═══ SELECTED PASSAGE

By now, we must be at the point of asking why the Sudanese seem condemned to war. Over 50 years, the country rent itself in half.

Two civil wars destroyed any real possibility of reconciliation between the self-identifying ‘Arabs’ in the North and the ‘Africans’ of the South. Since the ceasefire in 2011, the tensions within and between the two countries haven’t evaporated.

Despite the cessation of overt warfare, the aggression has splintered into a swathe of sinister directions.

The South Sudanese civil war erupted in 2013. In this case, it was not Arab oppression that drove the country into conflict. In fact, it was the dramatic escalation of tribal tensions that caused the decay of a ‘peace’ that lasted a little over two years.

Salva Kiir, an SPLA leader and representative of the ethnic Dinka tribe, was elected in 2005 to lead the South Sudanese liberation movement.

In 2011 he became its first president. By December 2013, he had admonished, disgraced and dismissed his vice president of eight years, Reik Machar.

Machar happens to be of the Nuer tribe: the second largest tribal group in South Sudan. The Dinka and Nuer have vied for economic and political power for decades, and this explicit denigration was symbolic and aggressive.

"We left because of the war. We walked for eight days to get to the border". Lala Ali, 20, arrived in the Jamam camp in South Sudan in February. "We walked for eight days to the border, carrying water with us, but we did not have enough food," she said. Lala is one of the 36,000 people who are stranded in Jamam after fleeing the fighting across the border in Sudan’s Blue Nile State. They are among more than 100,000 men, women and children who have been displaced by the violence between the two countries. (IMAGE: UK Department for International Development, Flickr).
“We left because of the war. We walked for eight days to get to the border”. Lala Ali, 20, arrived in the Jamam camp in South Sudan in February. “We walked for eight days to the border, carrying water with us, but we did not have enough food,” she said. Lala is one of the 36,000 people who are stranded in Jamam after fleeing the fighting across the border in Sudan’s Blue Nile State. They are among more than 100,000 men, women and children who have been displaced by the violence between the two countries. (IMAGE: UK Department for International Development, Flickr).

Since then, the transferral of conflict from the Sudan/South Sudan dichotomy to the Dinka/Nuer has become a tragedy on a national scale.

Since 2013, the South Sudanese war has claimed casualties in the tens of thousands. The displaced persons’ count numbers in the millions. But it has even greater tragic significance on an historical scale. With the benefit of hindsight, it’s disturbingly clear that the trauma that the central Sudanese people suffered during the first and second civil wars has become the inherited fate of South Sudan.

The repetition of events that played out during the Second Sudanese War has given the South Sudanese Civil War a significance that goes beyond the political and into the theoretical. Why is Sudan unable to sustain peace? Is the problem one of oppression or competition? What hope is there for unity in the young country?

══════
═══ MATERIAL PROVIDED

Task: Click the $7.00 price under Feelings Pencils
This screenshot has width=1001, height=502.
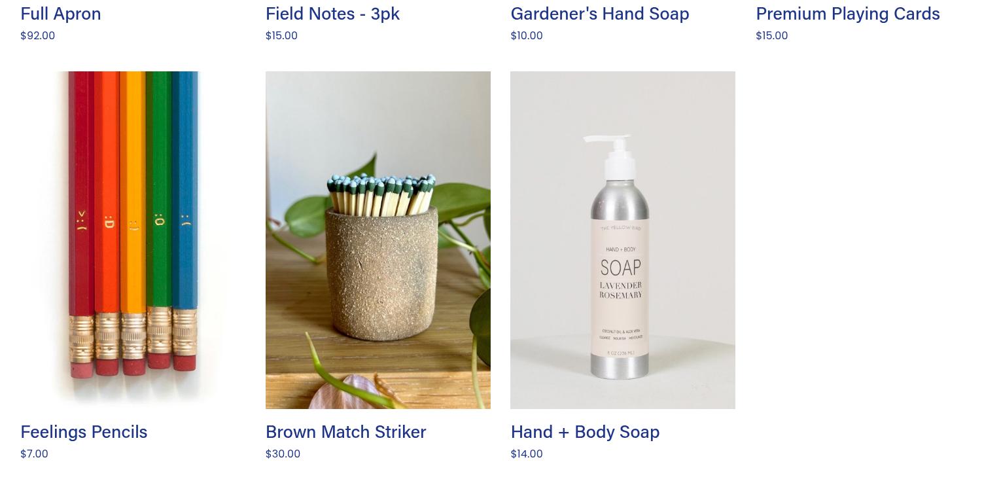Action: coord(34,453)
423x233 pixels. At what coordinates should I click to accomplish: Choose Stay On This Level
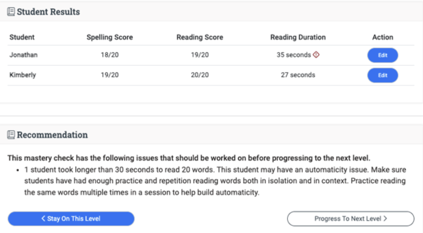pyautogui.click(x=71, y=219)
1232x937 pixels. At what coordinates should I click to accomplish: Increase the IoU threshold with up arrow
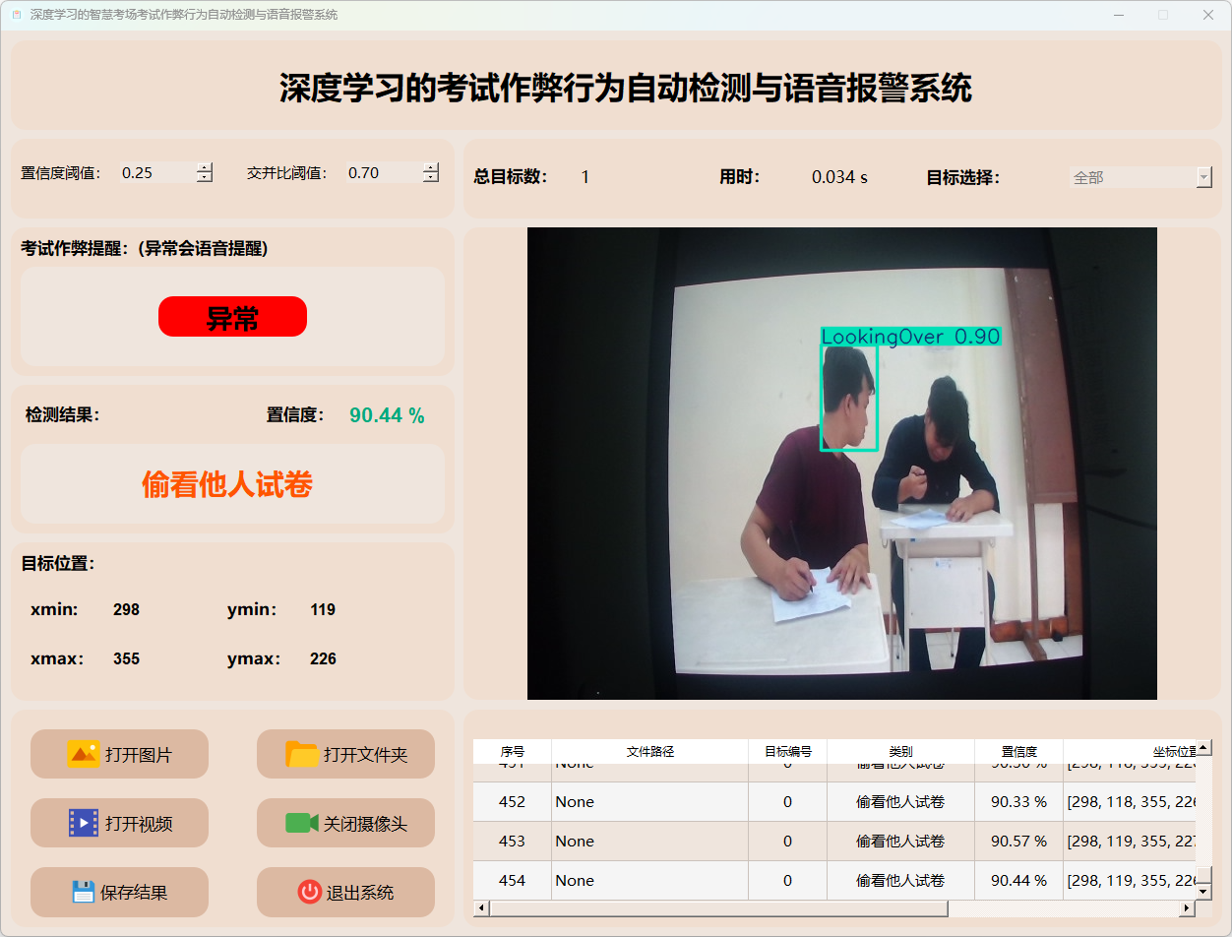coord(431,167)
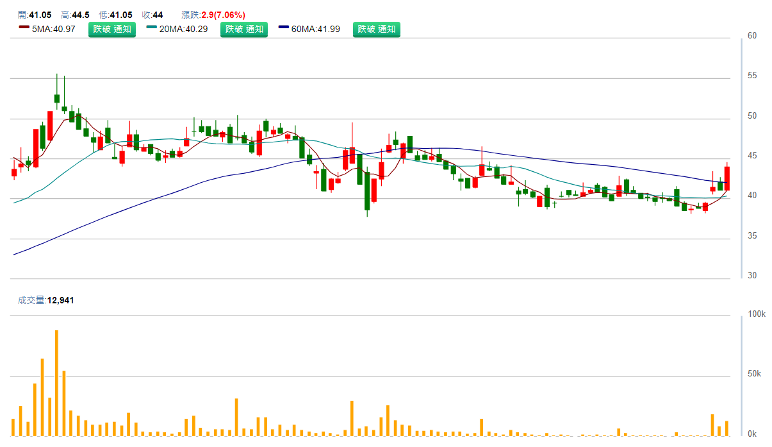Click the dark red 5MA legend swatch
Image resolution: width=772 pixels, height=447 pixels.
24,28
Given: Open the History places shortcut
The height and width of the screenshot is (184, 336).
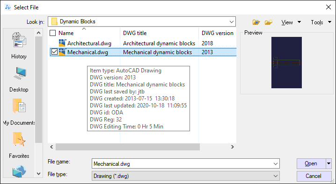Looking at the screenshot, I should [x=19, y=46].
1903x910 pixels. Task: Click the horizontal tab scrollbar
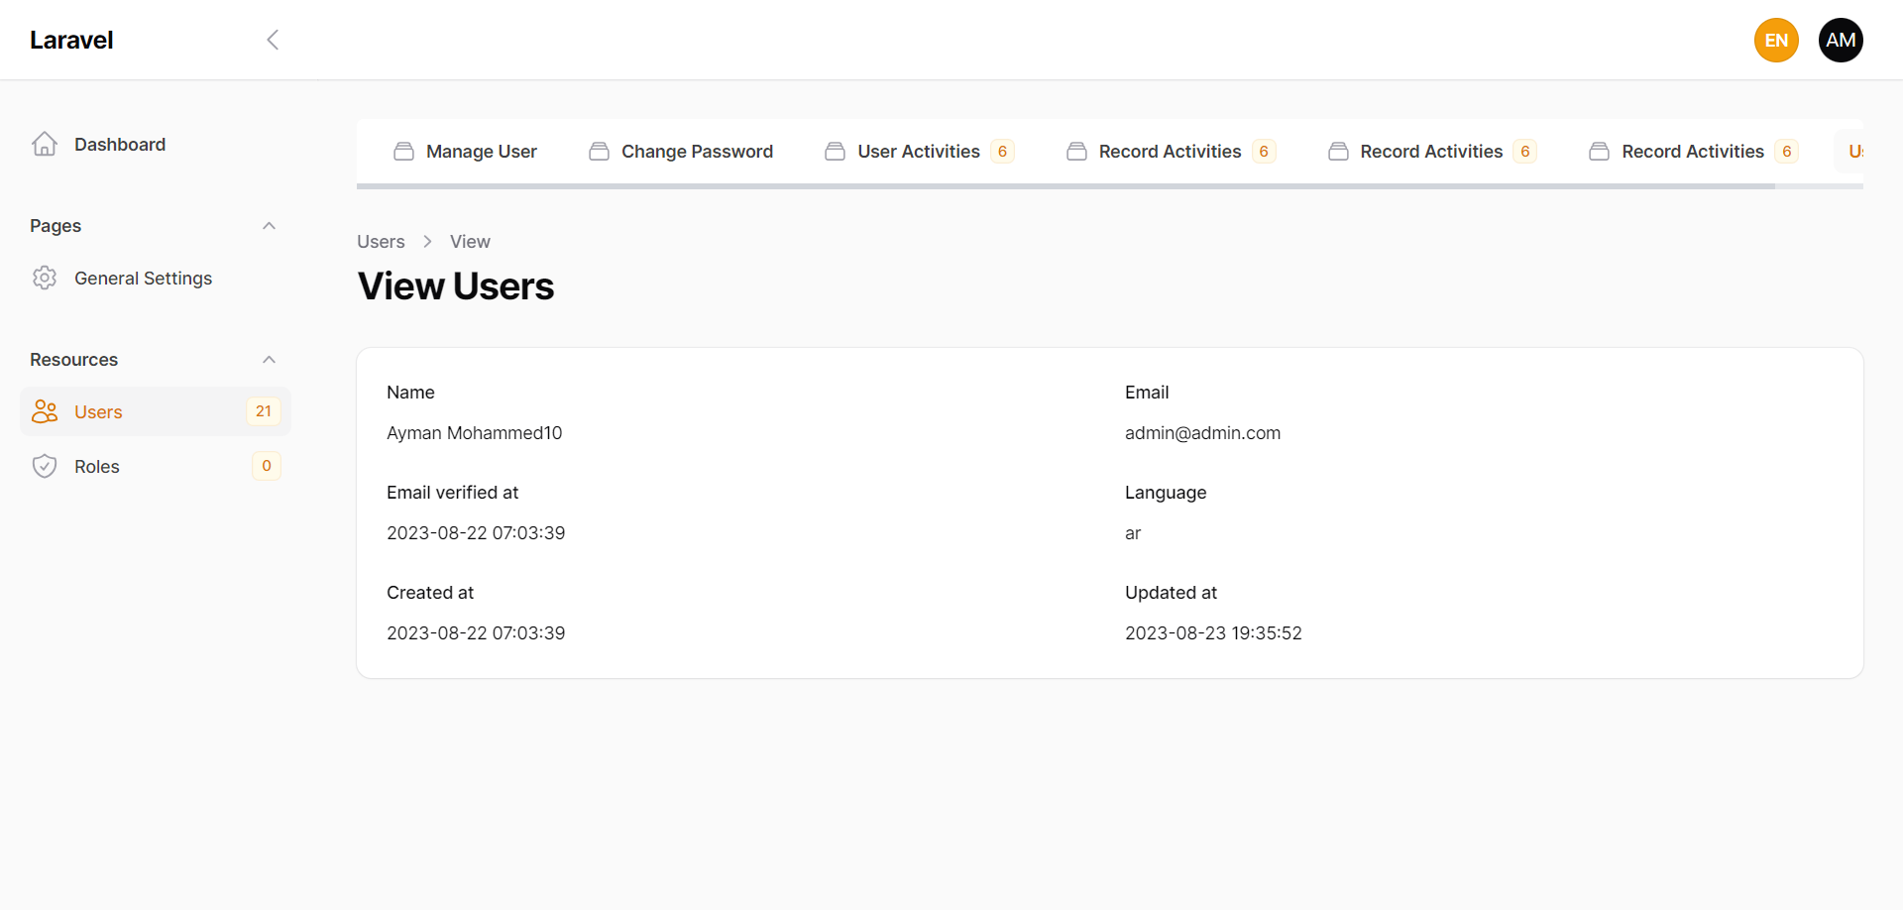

══════

### CHALLENGES
(1) Reproduce the text of the passage on Sudan between "In 2011 he became" and "symbolic and aggressive.", inclusive.
(2) According to the passage on Sudan, which tribe does Reik Machar belong to?
(3) What does the passage on Sudan say, summed up in two sentences?

### FULL ANSWERS
(1)
In 2011 he became its first president. By December 2013, he had admonished, disgraced and dismissed his vice president of eight years, Reik Machar.

Machar happens to be of the Nuer tribe: the second largest tribal group in South Sudan. The Dinka and Nuer have vied for economic and political power for decades, and this explicit denigration was symbolic and aggressive.

(2) The Nuer tribe, the second largest tribal group in South Sudan.

(3) Two civil wars split Sudan between the self-identifying 'Arabs' of the North and the 'Africans' of the South, and tensions persisted after the 2011 ceasefire until a civil war erupted in South Sudan in 2013, driven by tribal rivalry rather than Arab oppression. President Salva Kiir, a Dinka, dismissed his Nuer vice president Reik Machar, and the resulting Dinka/Nuer conflict has killed tens of thousands and displaced millions, making the trauma of the earlier Sudanese civil wars the inherited fate of South Sudan.